This seems to be the criterion:

* if exception handling can be transparent to the calling code, you want WITHIN handling

* if exception handling requires the cooperation of the calling code, you want POP handling.

Examples of possibly transparent handling:
* page faults, where VM system can bring in
* removable disk or tape not mounted
* OS asking the user "are you sure?" before doing something that might be a security issue
* emulating unimplemented operations or instructions

Examples of non-transparent:
* stack overflow - you can't PUSH onto the present context, because there is no room left

There's a case for both.   And, certainly, if PUSH is provided, there must be a way so that it can POP.


Older OSes like DEC VMS(?) reportedly provided both.

Obviously OSes provided PUSH exception handling for stuff like virtual memory.

But modern languages like C++ have definitely tended towards POP or UNWIND exception handling.   If you can call C++ modern.     (Q: Java?
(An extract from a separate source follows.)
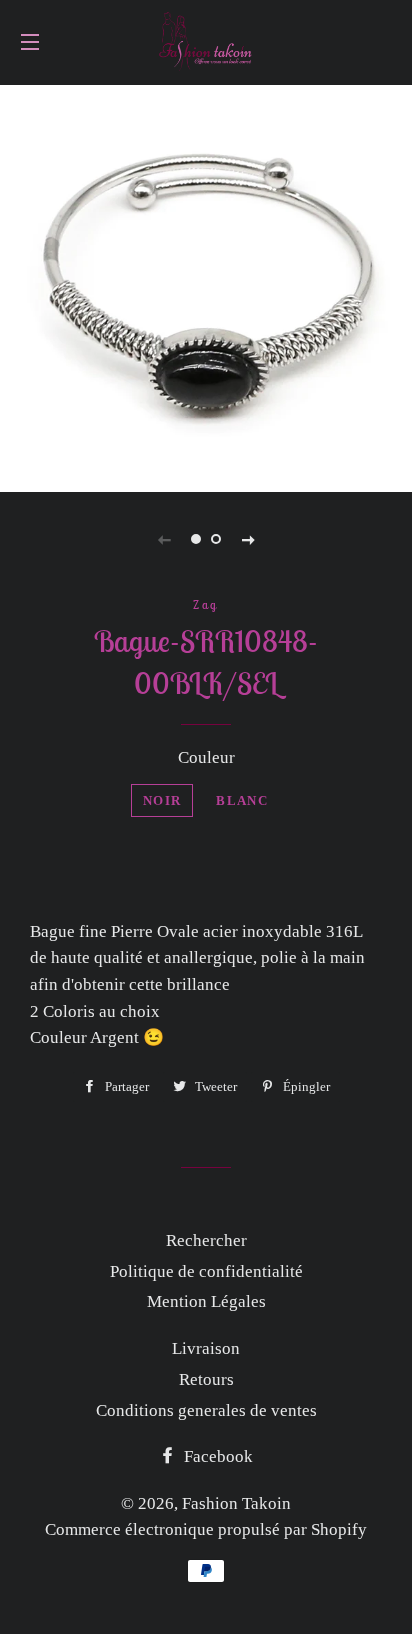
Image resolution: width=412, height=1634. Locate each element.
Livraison (206, 1348)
Javascript?)


It almost seems that PUSH is associated with change of privilege, while POP is not.  Perhaps.  But, I would like to be able to provide things like user mode page fault handlers, or user mode integer overflow handlers.   That is only change of privilege is you have fine grain privileges, more fine than modern OSes provide.

Garbage collection makes it more practical to return good error messages

Elsewhere I have discussed how I buy into Andrei Alexandresciu and D's contention that throwing C++ style exceptions is the best way to signal errors, since a programmer cannot accidentally or deliberately forget to handle an error.  My preference is to throw generic string error messages, unless I am in a high reliability situation where errors will be parsed and try to be cured, since you can then at least provide a context,. or stack, of error messages.

But... languages with garbage collection do remove one objection to signalling errors by a return code.  One problem with return codes is that they are so cryptic.  Integers.  Ugh.   But if you can construct a meaningful string and return that, then the user at least has the option of printing a meaningful message.


             FUNCTION foo(int bar, char* file) RETURNS char* error_msg;

             if( char* error_msg = foo(42,"bazz") ) {
                     std::cerr << "call to foo got error message: " << error_msg << "\n";


             foo(42,"bazz");    /// error code is ignored

At least with GC this pattern does not cause a memory leak.


I still prefer throwing C++ style exceptions, though.